▸ **OBJECTIF ÉNONCÉ 1**: Dans l'extrait sur la réaction de la Turquie, relevez tous les phénomènes qui, selon Recep Erdogan, ont atteint des dimensions dangereuses en France et en Europe.

——————————

L’encre de la proposition de loi pénalisant la négation du génocide arménien de 1915 n’a pas encore eu le temps de sécher que l’ambassadeur turc à Paris était déjà prié de rentrer en Turquie. Quant aux autres mesures de rétorsion, les 1000 entreprises françaises en lien avec la Turquie devraient les ressentir très rapidement.
Le gouvernement turc n’a pas du tout apprécié l’adoption de la reconnaissance du génocide arménien de 1915. Dans la foulée du vote d’hier, la Turquie a annoncé le gel des visites diplomatiques et la suspension des programmes de coopération politique et militaire. Aujourd’hui, le Premier ministre Recep Erdogan en a ajouté une couche en s’en prenant au père de Nicolas Sarkozy et en expliquant à la presse que ce vote démontre clairement « à quel point le racisme, la discrimination et l’islamophobie ont atteint des dimensions dangereuses en France et en Europe ». Ambiance !

——————————

▸ **OBJECTIF ÉNONCÉ 2**: Dans le listing, remplacez "screenshot" par "image" entre la ligne contenant "Switch to servo_node_hilens6.py tab" et celle contenant "tap(568, 15)", toutes deux incluses, puis recopiez uniquement ces lignes en omettant les images.

▸ **DONNÉES FOURNIES**:
——————————

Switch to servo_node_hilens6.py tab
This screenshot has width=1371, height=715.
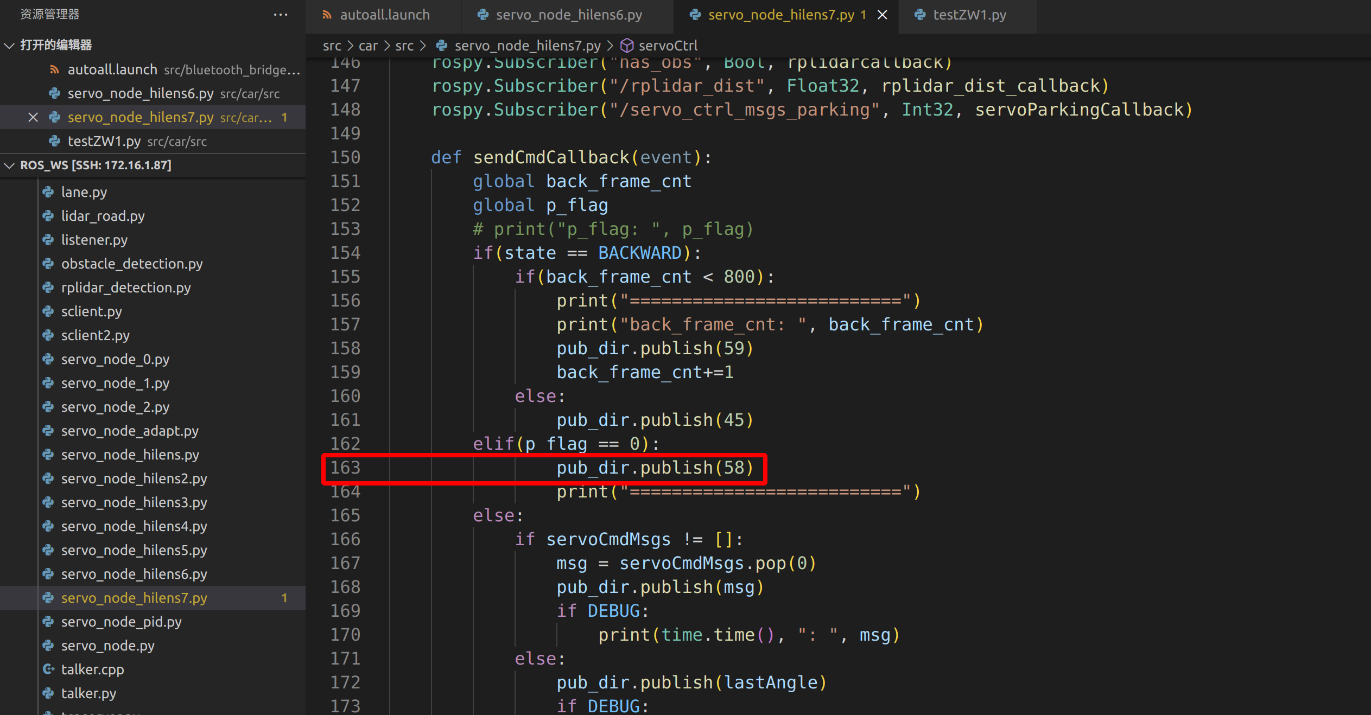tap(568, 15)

——————————

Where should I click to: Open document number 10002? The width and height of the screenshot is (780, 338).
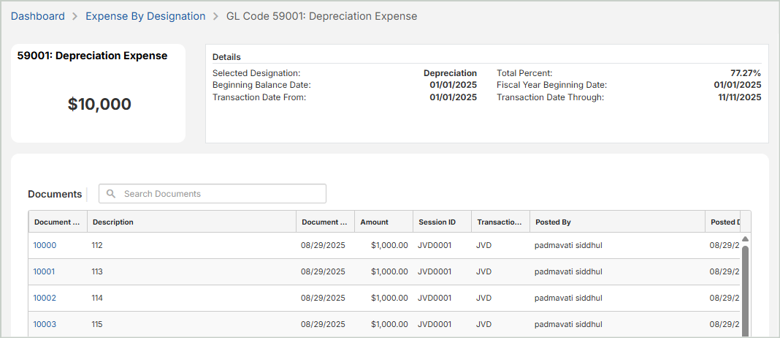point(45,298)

——————————

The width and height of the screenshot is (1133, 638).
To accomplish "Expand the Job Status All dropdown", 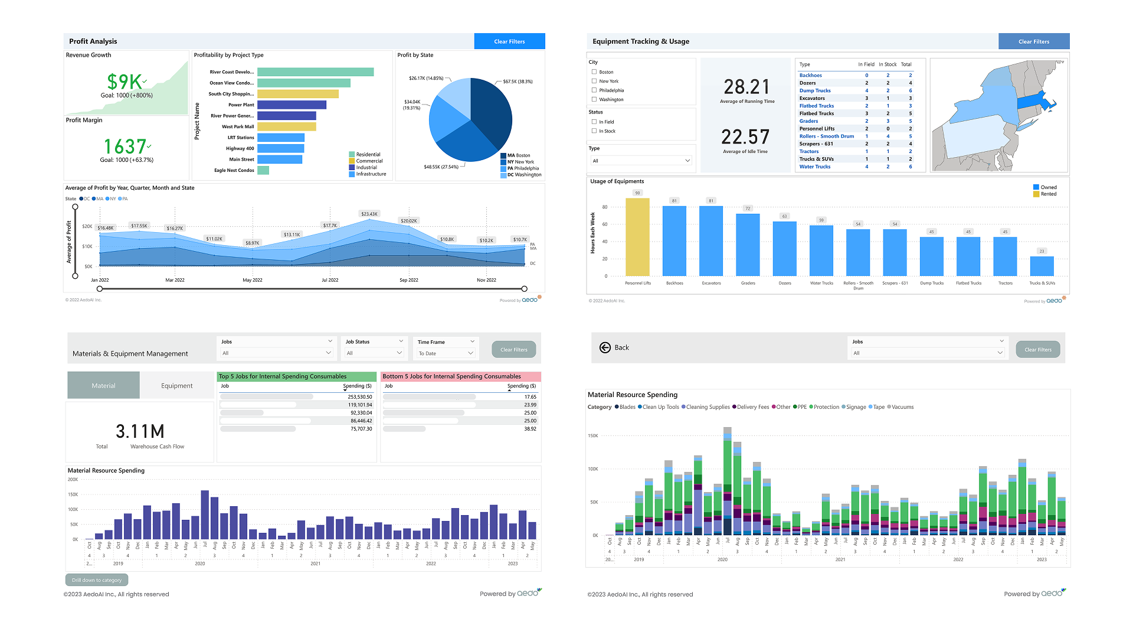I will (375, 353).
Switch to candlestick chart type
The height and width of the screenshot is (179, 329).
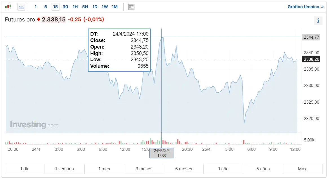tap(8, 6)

——————————

▸ **RÉPONSE 1**: le racisme, la discrimination, l'islamophobie

▸ **RÉPONSE 2**:
Switch to servo_node_hilens6.py tab
This image has width=1371, height=715.
tap(568, 15)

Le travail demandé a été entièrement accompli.